WHAT YOU SHOULD DO:
An exact retyping of all lines below is the answer; pictures do not belong in it.

============

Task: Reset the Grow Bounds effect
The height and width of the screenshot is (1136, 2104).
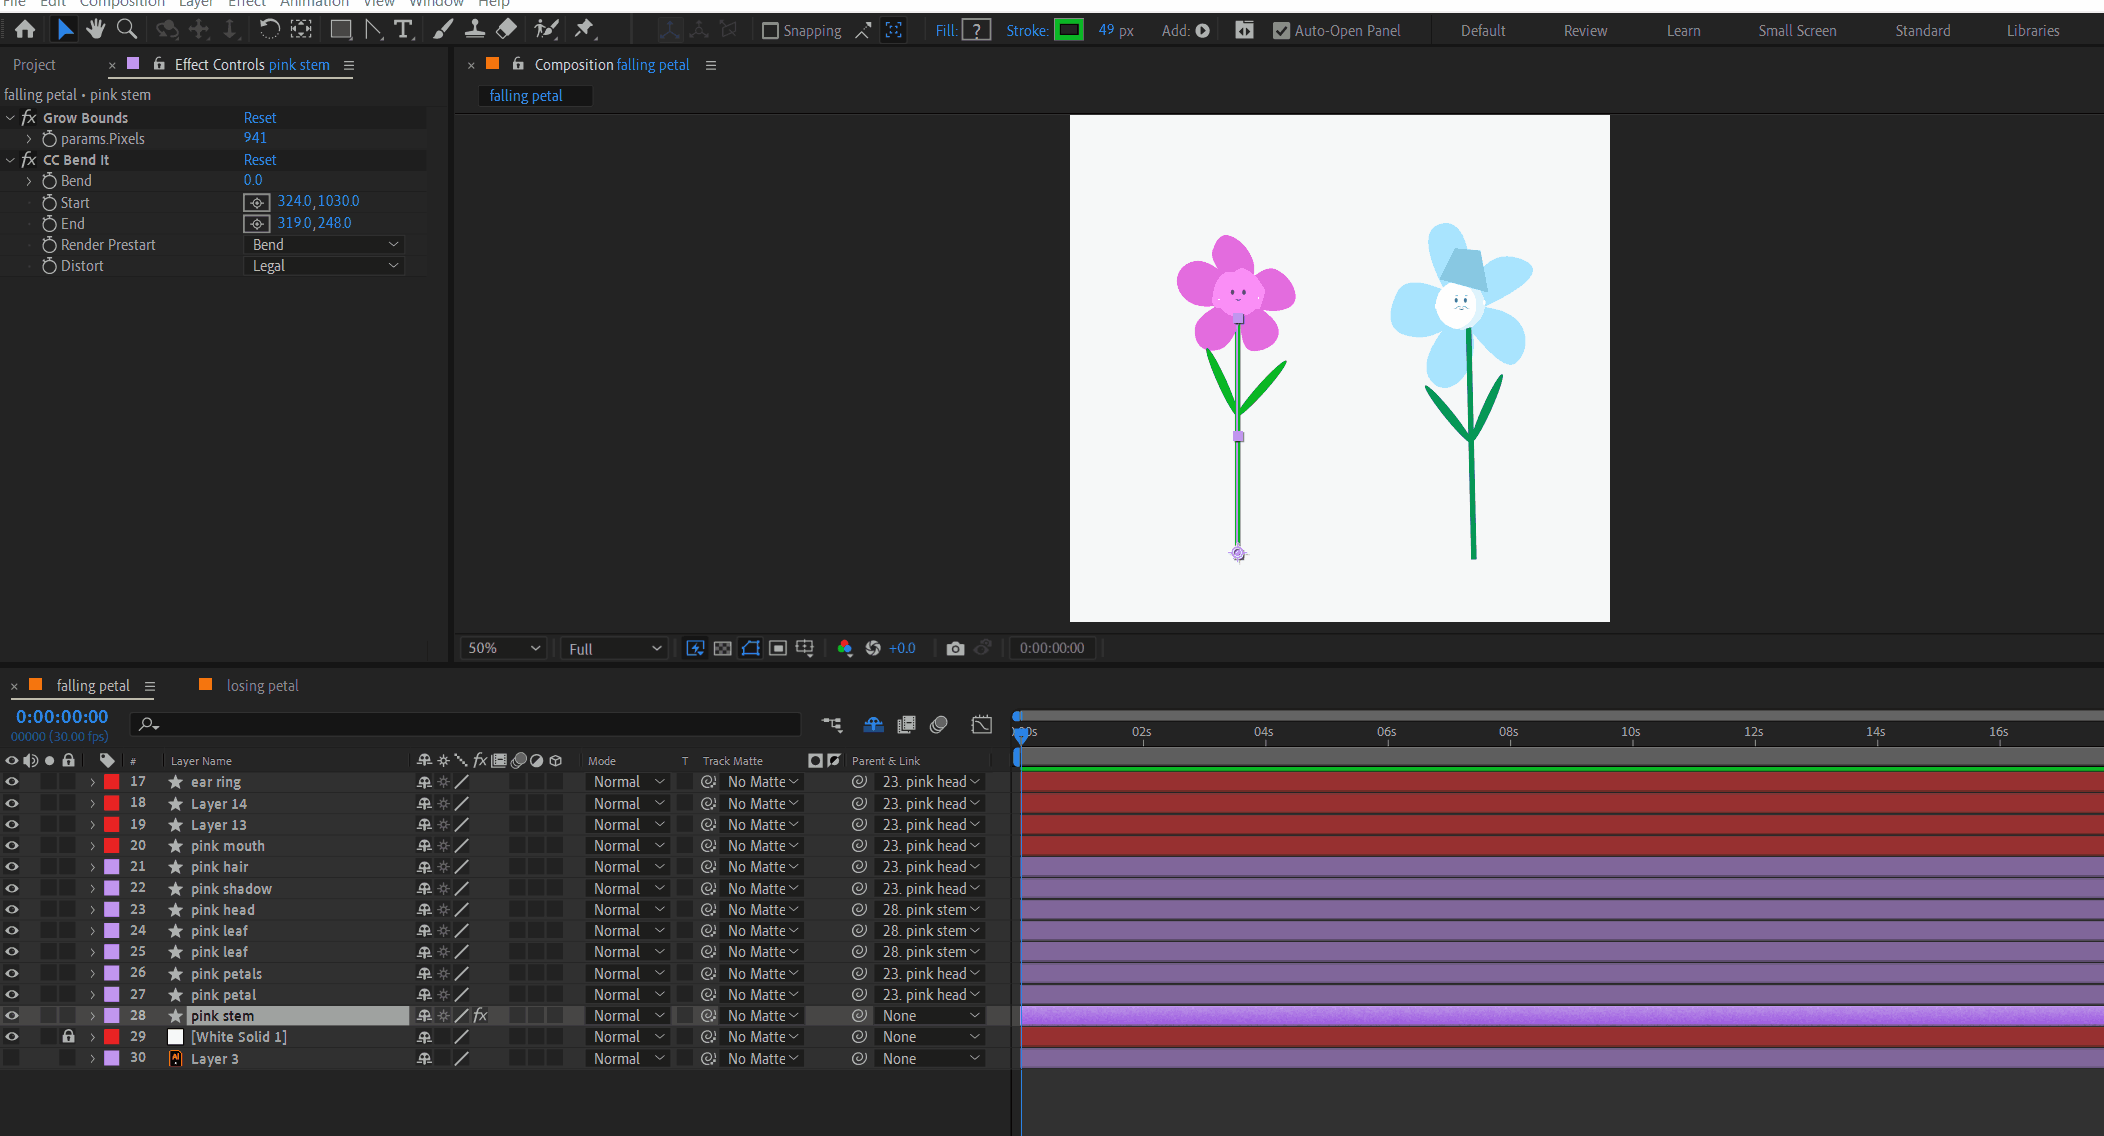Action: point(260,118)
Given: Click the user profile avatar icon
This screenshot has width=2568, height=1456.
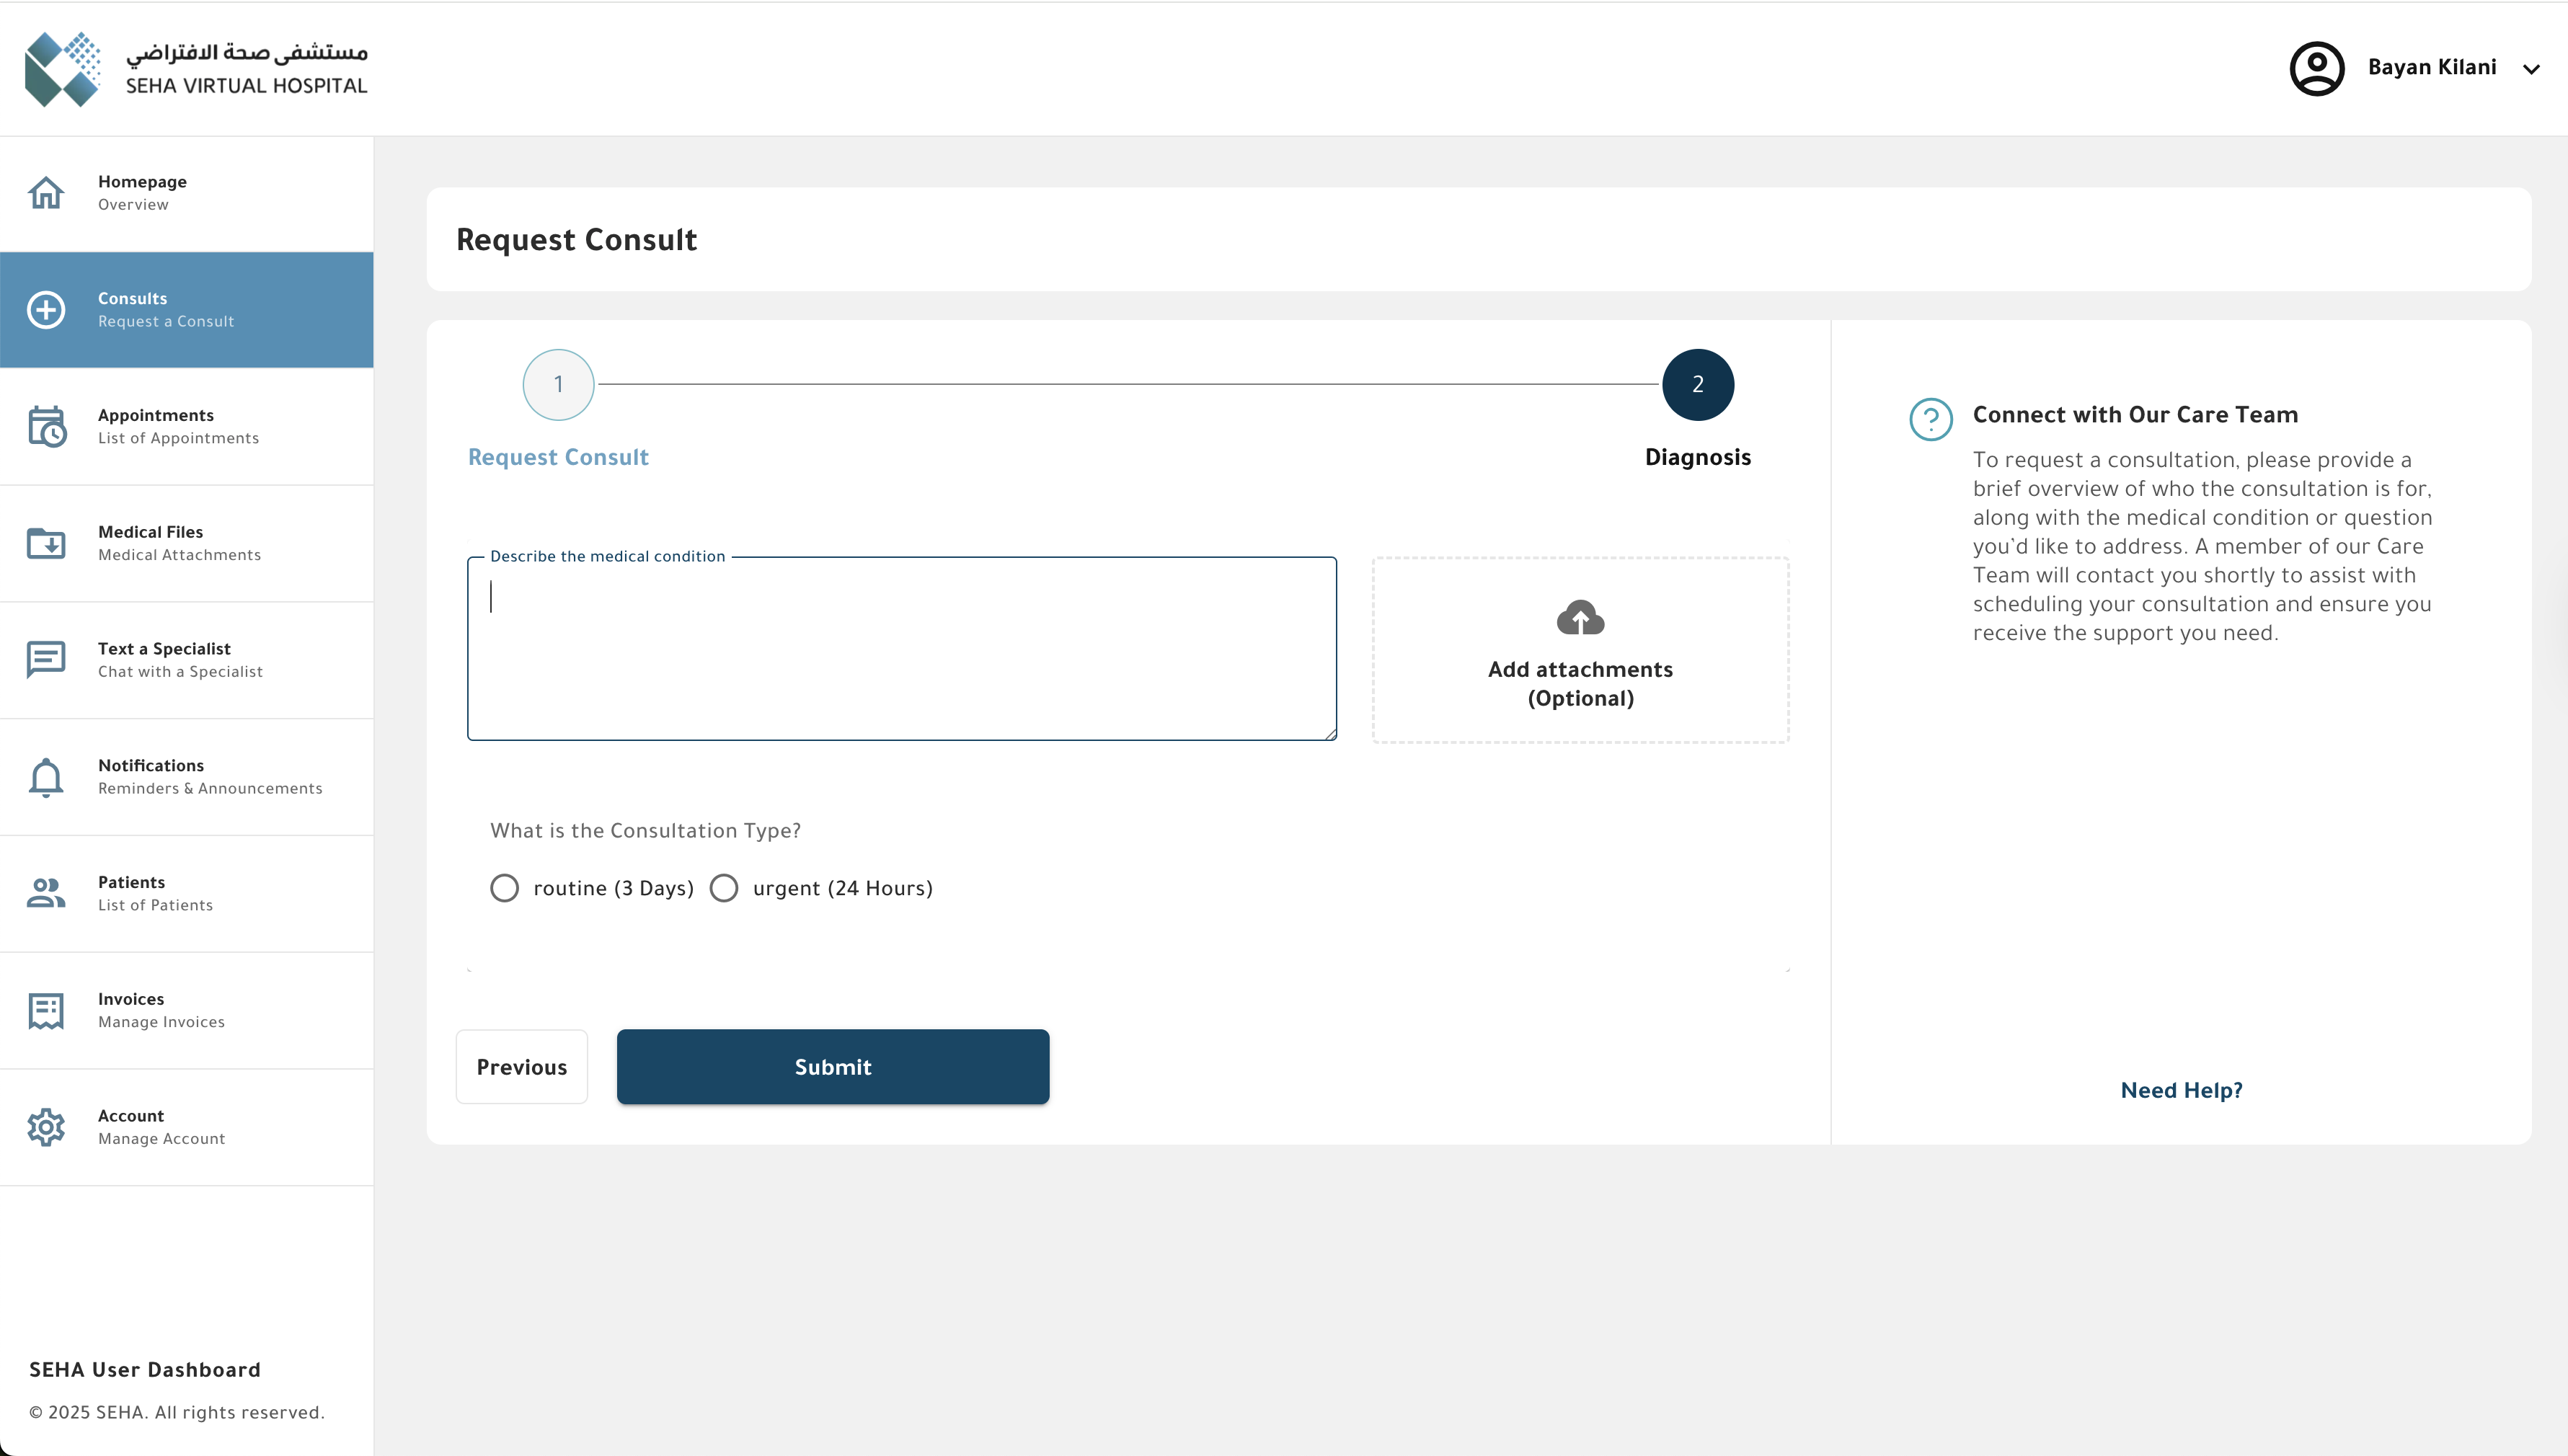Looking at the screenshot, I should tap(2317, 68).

============

TASK SOLUTION:
Task: Reset the Grow Bounds effect
The height and width of the screenshot is (1136, 2104).
Action: point(260,118)
Given: Click the user profile avatar icon
This screenshot has width=2568, height=1456.
Looking at the screenshot, I should tap(2317, 68).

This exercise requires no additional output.